Richards took Banks under his wing and got him started in the liberal arts program “because that seemed a good place for me to see what was going on,” Banks says. “I got interested in business administration, and now I’m in the sports management program at Pfeiffer,” which recruited him to play basketball last fall after Banks led the SMCC team to the top five in its national division.
“We get about six hundred students a year from the community college system,” notes James Breece, the vice-chancellor for academic affairs for the University of Maine System. Breece says that’s about double the numbers he saw five years ago. Many make the move before they finish the community college’s two-year program. “Students may go to a community college to explore the college experience, to see what’s there for them, attend for a semester or a year, and then transfer to a UMaine campus.”

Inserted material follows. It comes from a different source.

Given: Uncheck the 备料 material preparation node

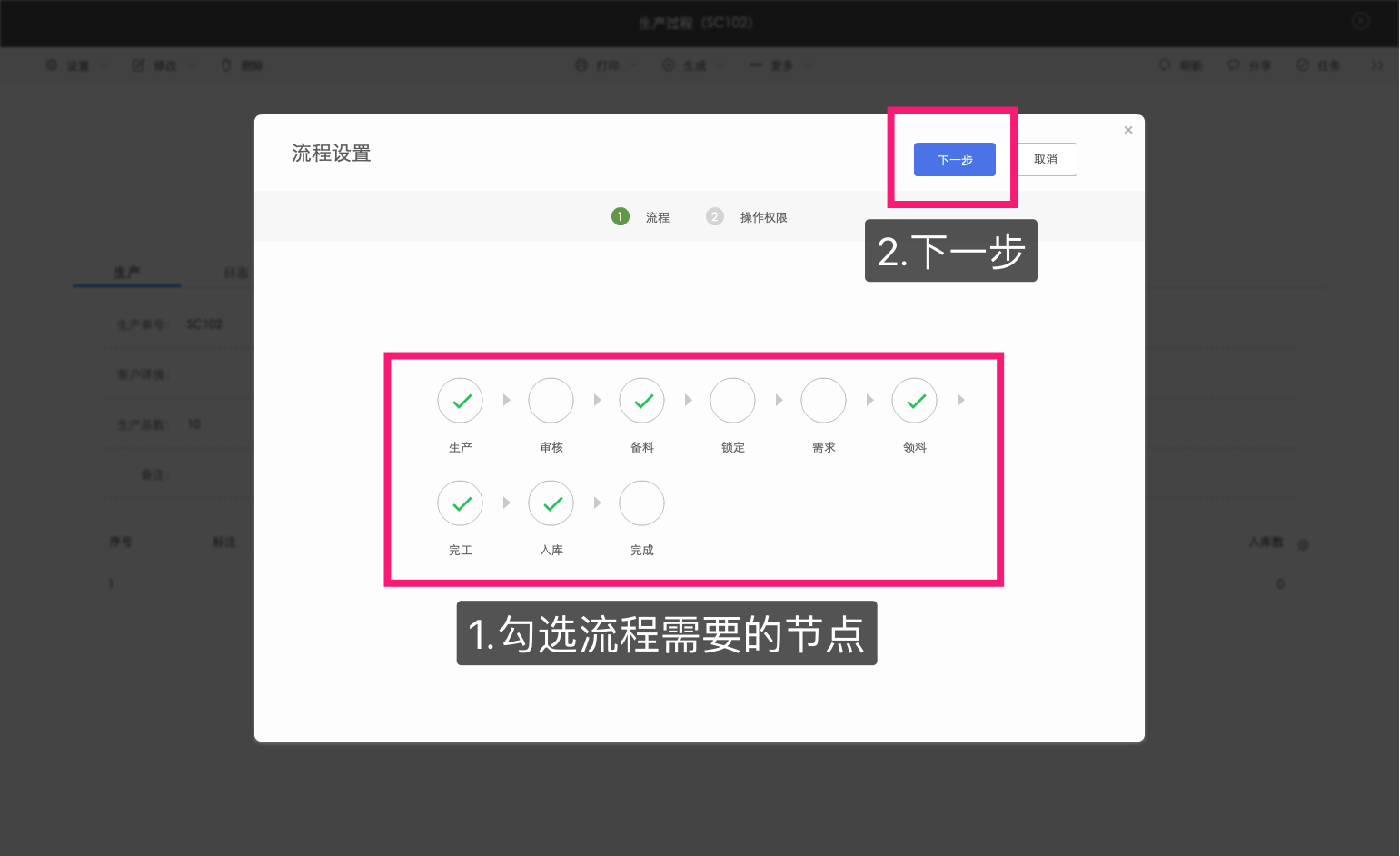Looking at the screenshot, I should [641, 400].
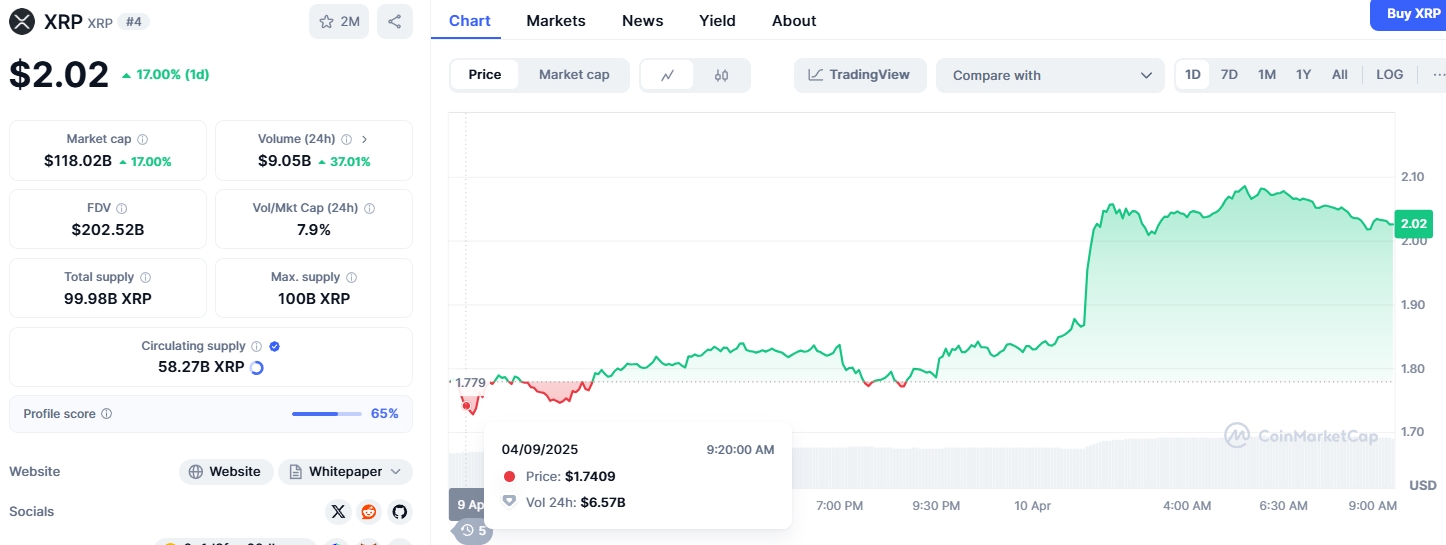Expand the Whitepaper dropdown

click(x=345, y=472)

Breece says the transfer students’ success rate “is pretty dramatic; it’s wonderful to watch. We’ve had a lot of students who wouldn’t normally go on to college who have great experiences with us.”
Breece allows that some of the university system’s campuses “did see some initial impact in enrollment.” The effect was especially dramatic at campuses near existing community colleges. UMaine-Augusta saw its enrollment drop 10.8 percent between 2002 and 2007, while the University of Southern Maine lost 8.1 percent. At the same time Kennebec Valley Community College in Fairfield and Southern Maine Community College in South Portland were recording double-digit increases.
The university’s main campus in Orono has not experienced similar losses, according to admissions director Sharon Oliver. Orono has seen the largest incoming freshman classes of its history in the last three years, Oliver notes, and the campus recruits aggressively at the state’s community colleges.
As for Chris Banks, he’s looking forward to playing basketball for Pfeiffer University for the next two years. And he’s already investigating the master’s degree program.